# what does high ph do to a betta



## lwstinkinsweet (Aug 2, 2005)

i just tested my water. it is at a very high ph like 8.4ish. i dont know if i can adjust it if it is that high. what will it do to my fish?


----------



## Damon (Jan 18, 2005)

Honestly, nothing. as long as the fish has time to adjust to it. Bettas are very adaptable creatures and while a more neutral PH would be better, He should be fine as your PH isn't extreme.


----------



## lwstinkinsweet (Aug 2, 2005)

okay thanks. i got him into his tank very gradually and i do it the same way with every cleaning


----------



## [*][ShelBy][*] (Feb 11, 2006)

He'll be fine, they are incredibly hardy fish when it comes to his water conditions, as long as it's not craaaazy...lol


----------



## ron v (Feb 24, 2005)

It's more about hardness than PH, but the two are related. The concentration of disolved salts in the cell's of a fish's body is different from the surrounding water. Osmosis is a natural law that attempts to neutralize this concentration. Fish have to work ( a process called osmoregulation ) to counter osmosis. If they didn't, they would die. Evolution has prepared each fish to fight osmosis based on the water they naturally encounter. If a fish is subjected to water that is either much softer or much harder, it has to fight in a way evolution didn't prepare it to. 
The debate is still open, I guess, as to how much change is too much. Many people argue that a particular fish species has been in aquariums for several generations, so natural water parameters are not important. Well, it seems to me that evolution took thousand's or million's of years to create the inner workings of a fish.
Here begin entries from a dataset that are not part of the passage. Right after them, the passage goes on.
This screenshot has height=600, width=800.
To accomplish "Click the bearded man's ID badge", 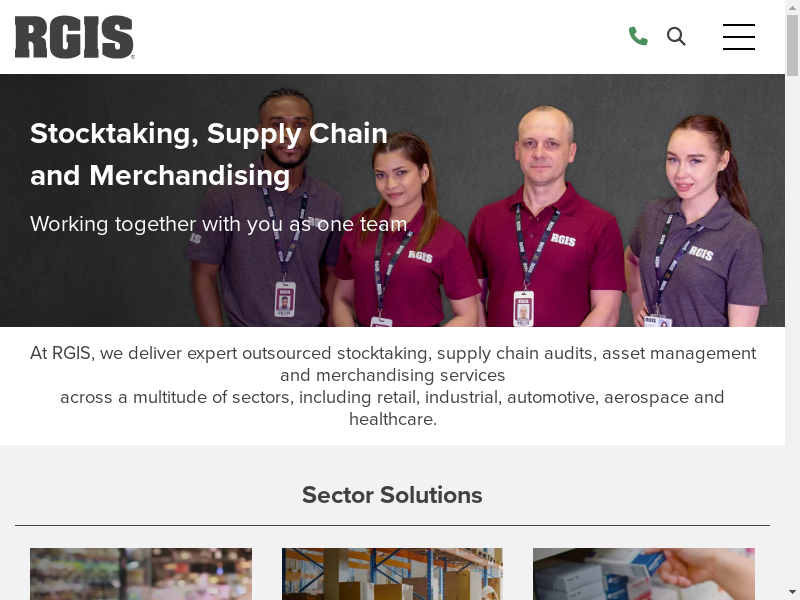I will click(285, 299).
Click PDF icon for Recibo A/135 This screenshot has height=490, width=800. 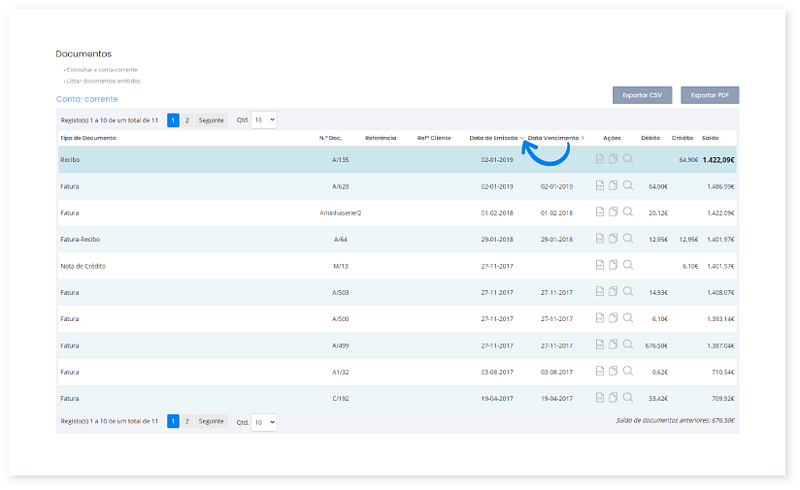(599, 159)
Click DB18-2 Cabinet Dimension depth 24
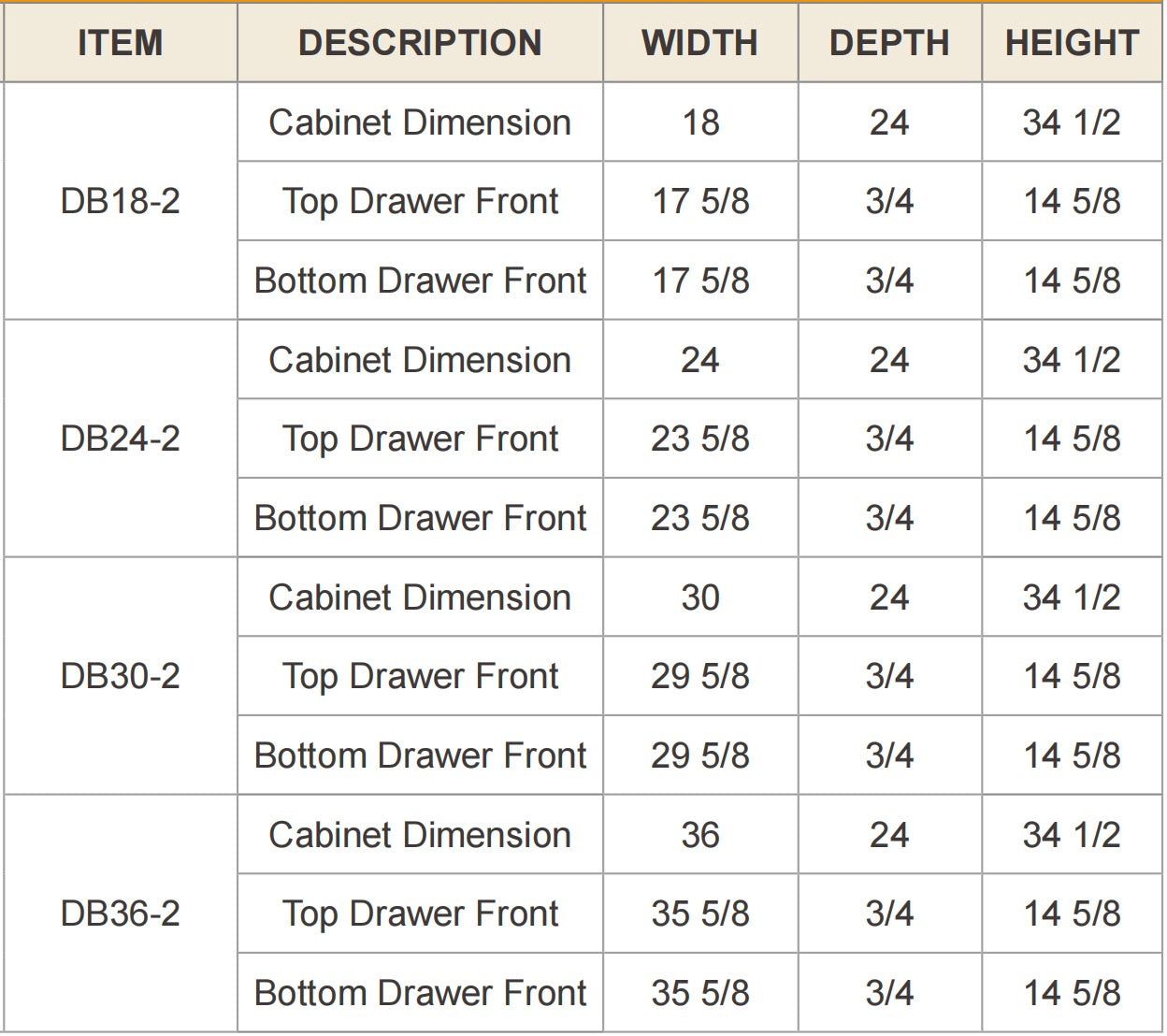Viewport: 1167px width, 1036px height. click(889, 122)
A few generations in a tank is not going to change that. 
I choose to keep my fish in water that is as close to natural as possible.


----------



## [*][ShelBy][*] (Feb 11, 2006)

What do you mean as close to natural as possible, how do you manage that? I use Well water, No chlorine and it is FULL of minerals, that's about as close as natural as I can get...


----------



## Georgia Peach (Sep 23, 2005)

[*][ShelBy][*] said:


> What do you mean as close to natural as possible, how do you manage that? I use Well water, No chlorine and it is FULL of minerals, that's about as close as natural as I can get...



meaning as close to their natural environment as possible.


----------